The seven-century-old history of Mediaeval Bulgaria (7th – 14th centuries) had fundamental significance for the course of our national history in Modern and Contemporary Times. During this long period the Bulgarian state system was established and the Bulgarian nation was formed with its characteristic features of identity expressed in the specific language, culture, mentality and morale. A number of other processes also developed successfully due to which Bulgaria and the Bulgarians permanently entered the history of Europe and preserved themselves through the ages.
In the period of the Bulgarian Khanate – Empire (7th – 11th centuries) of biggest importance were: the centralization of state organization in the fist half of the 9th century; the conversion to Christianity in 865 and the subsequent Christianization of the society and the state in the second half of the 9th century; the establishment of the Bulgarian Church in 870 and its consolidation as a state institution with the active support by Prince Boris I- Michael (852-889 † 907); the Slavicizing of liturgy and literature which started with the reformist activities of Cyril and Methodius’ disciples having arrived to Bulgaria in 886; the rising and strengthening of the Bulgarian black clergy as an extremely important factor in the life of church, state and society.

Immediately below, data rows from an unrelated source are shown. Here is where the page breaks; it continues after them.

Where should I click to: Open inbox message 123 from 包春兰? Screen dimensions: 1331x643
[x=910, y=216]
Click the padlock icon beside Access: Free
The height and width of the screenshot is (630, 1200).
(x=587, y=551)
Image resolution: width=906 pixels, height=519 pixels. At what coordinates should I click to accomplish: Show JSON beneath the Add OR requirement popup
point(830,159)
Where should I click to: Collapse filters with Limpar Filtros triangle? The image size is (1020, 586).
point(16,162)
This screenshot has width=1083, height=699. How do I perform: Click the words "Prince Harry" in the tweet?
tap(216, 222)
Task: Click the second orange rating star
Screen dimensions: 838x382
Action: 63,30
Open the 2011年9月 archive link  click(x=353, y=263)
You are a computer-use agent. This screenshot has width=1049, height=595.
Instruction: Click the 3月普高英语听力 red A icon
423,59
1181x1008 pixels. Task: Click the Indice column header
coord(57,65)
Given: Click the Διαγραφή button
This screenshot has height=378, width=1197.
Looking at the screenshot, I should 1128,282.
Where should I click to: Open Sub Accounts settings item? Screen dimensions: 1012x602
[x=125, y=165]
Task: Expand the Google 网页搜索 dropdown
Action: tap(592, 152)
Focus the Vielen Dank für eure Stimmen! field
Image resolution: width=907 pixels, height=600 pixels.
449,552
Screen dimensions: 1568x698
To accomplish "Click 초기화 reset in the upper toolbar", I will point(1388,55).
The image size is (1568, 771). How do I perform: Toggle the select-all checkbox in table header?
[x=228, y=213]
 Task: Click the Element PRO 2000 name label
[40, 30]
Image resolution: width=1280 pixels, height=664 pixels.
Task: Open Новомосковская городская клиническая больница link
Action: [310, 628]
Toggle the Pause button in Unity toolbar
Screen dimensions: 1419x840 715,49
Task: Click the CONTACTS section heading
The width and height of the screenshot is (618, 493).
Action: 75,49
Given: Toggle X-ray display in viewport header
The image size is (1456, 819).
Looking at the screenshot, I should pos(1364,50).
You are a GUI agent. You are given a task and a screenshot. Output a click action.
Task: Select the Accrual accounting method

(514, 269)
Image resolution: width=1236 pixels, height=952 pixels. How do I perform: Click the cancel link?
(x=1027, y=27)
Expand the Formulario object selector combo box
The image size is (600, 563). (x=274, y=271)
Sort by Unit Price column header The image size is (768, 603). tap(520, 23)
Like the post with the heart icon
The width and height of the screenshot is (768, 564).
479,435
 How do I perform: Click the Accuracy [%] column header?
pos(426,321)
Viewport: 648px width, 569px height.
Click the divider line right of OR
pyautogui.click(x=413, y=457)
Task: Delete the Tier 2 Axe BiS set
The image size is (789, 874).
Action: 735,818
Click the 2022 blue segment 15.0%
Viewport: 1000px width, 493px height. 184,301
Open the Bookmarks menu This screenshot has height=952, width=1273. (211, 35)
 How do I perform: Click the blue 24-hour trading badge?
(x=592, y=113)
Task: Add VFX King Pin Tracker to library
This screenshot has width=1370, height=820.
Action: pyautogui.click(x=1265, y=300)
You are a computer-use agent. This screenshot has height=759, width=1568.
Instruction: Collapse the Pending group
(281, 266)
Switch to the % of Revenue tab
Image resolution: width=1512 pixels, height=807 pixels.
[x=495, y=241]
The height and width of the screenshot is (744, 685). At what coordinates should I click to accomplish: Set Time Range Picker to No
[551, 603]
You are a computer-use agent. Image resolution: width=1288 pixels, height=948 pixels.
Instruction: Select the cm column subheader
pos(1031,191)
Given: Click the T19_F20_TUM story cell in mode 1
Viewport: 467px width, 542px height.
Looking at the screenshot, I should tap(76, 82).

These processes stimulated the development of the Old Bulgarian culture conceived as a way of living and a view of life of all strata of population. “The Golden Age” of the Old Bulgarian literature turned Bulgaria into a new center of the European Christian culture and civilization. The capital towns of Pliska, Veliki Perslav and Ohrid became leading cultural centers which generated ideas and created models of decisive importance for the historical continuity in the development of the Bulgarians and their state.
The consolidation of national consciousness, the building of a stable state and cultural tradition during the Early Mediaeval Ages were of definite significance for the Bulgarians’ resistance to trials and hardship under Byzantine Rule (11th – 12th centuries). The Archbishopric of Ohrid became the spiritual center of the Bulgarian people and the monasteries and towns in the southwest Bulgarian lands developed as main centers of Bulgarian cultural life: the Rila Monastery, the Lesnovo Monastery, the Osogovo Monastery as well as the Zograf Monastery of St George on Mount Athos.
In the 13th – 14th centuries Mediaeval Bulgaria and its capital Tǎrnovo turned into one of the strongholds of the East Orthodoxy. The historical merit for that belonged to the tsars of the Asen dynasty who protected the Bulgarian Church and developed their capital town into one of the most important East Orthodox centers along with Constantinople, Thessaloniki, Mount Athos, Jerusalem, Nicaea and Trebizond. The destruction of Byzantium by the knights of the Fourth Crusade in 1204 and the restoration of the Bulgarian Patriarchate (1235) decisively contributed to this. The Ascension of Christ Patriarchal Cathedral on Tsarevets became “Mother of all Bulgarian churches” and Tǎrnovo turned into a center of black clergy from the Balkan peninsula. The rich cultural and historical heritage which the Bulgarian Mediaeval Ages has left us is a constant source of Bulgarian historical memory and national identity.